Warships. Tanks. Helicopters. Rapid reaction forces.
Thousands of NATO troops are on the move this month in Poland and the Baltic states, practicing sea landings, air lifts and assaults. The massive maneuvers on NATO's eastern flank that began in early June include the first-ever training by the new, rapid reaction "spearhead" force, and are NATO's biggest defense boost since the Cold War.
Polish and Baltic state leaders have made it clear that they want to host large numbers of U.S. and NATO forces as a deterrent in the face of a resurgent Russia, and are welcoming the thousands of allied troops to their land and sea test ranges. Polish and Romanian leaders are even seeking more of a permanent allied military presence ahead of next year's NATO summit in Warsaw.
"We must know how to defend ourselves. It is our goal to assure a stable order," Polish Foreign Minister Grzegorz Schetyna said.
"In the face of new, real threats, the biggest enhancement since the Cold War of the alliance's collective defense is taking place," NATO Secretary General Jens Stoltenberg told the Polish PAP news agency.
He added that the spearhead exercise means to show that NATO is "ready and capable of facing every challenge and every threat."
East European countries that took pains to shed Moscow's dominance almost three decades ago have been jittery ever since Russia annexed the Crimean Peninsula last year and began backing separatists in the deadly conflict in eastern Ukraine. They have urged NATO to show force as a deterrent.

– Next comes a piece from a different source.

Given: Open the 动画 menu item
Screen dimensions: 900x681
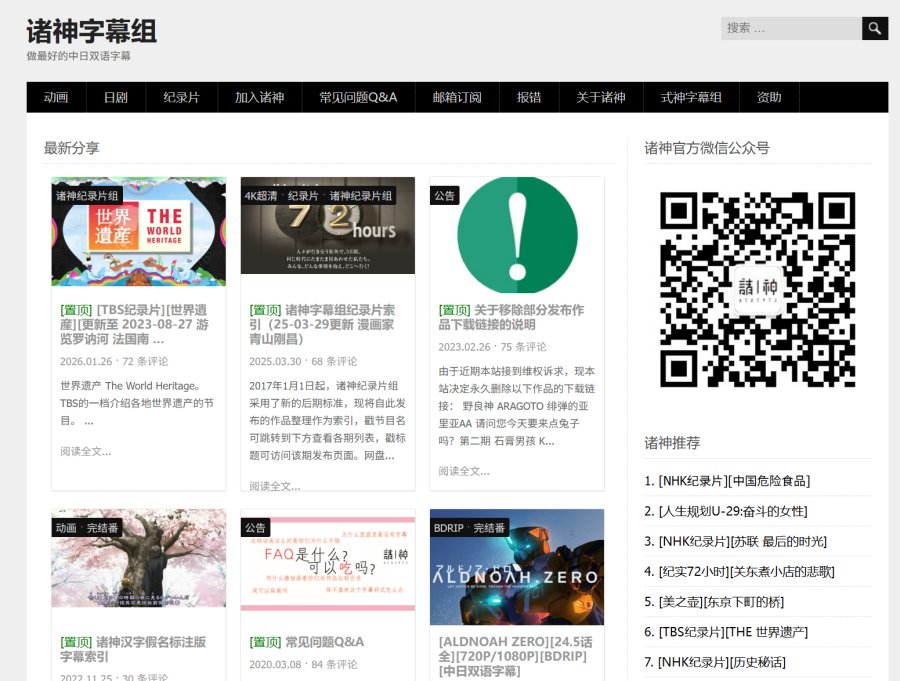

In response, all kinds of NATO troops are testing their readiness this month to react and cooperate in the face of a potential crisis in the Allied Shield exercise in Poland, the Baltic states and in Romania. Those nations had significantly downscaled their armies and defense spending since the Cold War, but now they want to be sure that NATO will defend them in time of need — especially Poland, with its memories of failed defense alliances at the start of World War II.
Over 2,000 of the troops taking part in the Noble Jump maneuvers in southwestern Poland are from the Very High Readiness Joint Task Force that President Barack Obama and NATO leaders agreed upon at a NATO summit last fall.
Multi-national drills are also being held at Poland's northwestern range in Drawsko Pomorskie, along with greatly scaled-up annual BALTOPS exercises on the Baltic Sea.
BALTOPS this year includes a spectacular amphibious landing of 700 allied troops on a beach in Ustka in northern Poland. Its maneuvers involve some 60 ships from 17 NATO and partner nations and about 5,000 troops. But for the first time they are taking place without Russia, whose Kaliningrad military port is on the Baltic.
On Wednesday at BALTOPS, a Polish army amphibian sank while returning to its ship following the drill. Both crew members were rescued unscathed.
A multi-nation corps in Poland's Baltic port of Szczecin was doubling its staff to 400 this year to host the spearhead's command.
Underscoring the maneuvers' significance, the Noble Jump exercises are being visited Wednesday and Thursday by Stoltenberg and NATO's commander for Europe, Gen. Philip M. Breedlove, as well as Polish Defense Minister Tomasz Siemoniak and defense ministers from some other NATO nations.